◆ Requests:
1/ Copy from the Symantec Storage United article the passage starting at "Symantec believes storage" and ending at "acquiring Veritas Software.".
2/ In the Symantec Storage United article, what is the first product offering that will include some of the new capabilities?

◆ Excerpt provided:
Symantec calls for more unity

Symantec believes storage managers should dump point data protection and archiving products and turn to a new line of software it’s about to roll out.

Under a strategy dubbed Storage United, the firm says it will release new products and services allowing users to control storage across different arrays from one platform.

Its first offering, NetBackup 6.5, will include some of the capabilities, with new storage management and archiving wares coming this fall and early next year.

“Storage United is going to let [managers] unite their storage platform, their storage administration and unite storage with their businesses,” said Matt Fairbanks, senior director of product marketing for Symantec’s data centre marketing group.

The strategy seems to be a merging of backup-related capabilities Symantec has gained by acquiring Veritas Software.

It’s a new move by Symantec, said Lauren Whitehouse, an analyst at the Enterprise Strategy Group who specializes in data protection, but others have made it first.

◆ Data provided:
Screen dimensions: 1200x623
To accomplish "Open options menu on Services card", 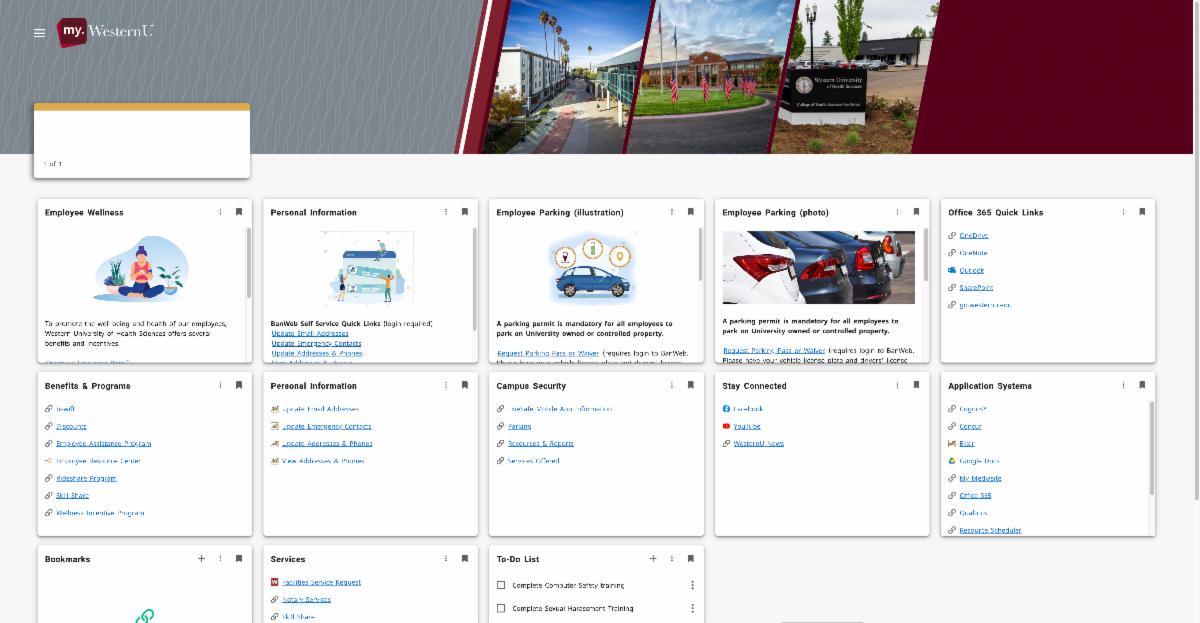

◆ Answers to the exercise:
1/
Symantec believes storage managers should dump point data protection and archiving products and turn to a new line of software it’s about to roll out.

Under a strategy dubbed Storage United, the firm says it will release new products and services allowing users to control storage across different arrays from one platform.

Its first offering, NetBackup 6.5, will include some of the capabilities, with new storage management and archiving wares coming this fall and early next year.

“Storage United is going to let [managers] unite their storage platform, their storage administration and unite storage with their businesses,” said Matt Fairbanks, senior director of product marketing for Symantec’s data centre marketing group.

The strategy seems to be a merging of backup-related capabilities Symantec has gained by acquiring Veritas Software.

2/ NetBackup 6.5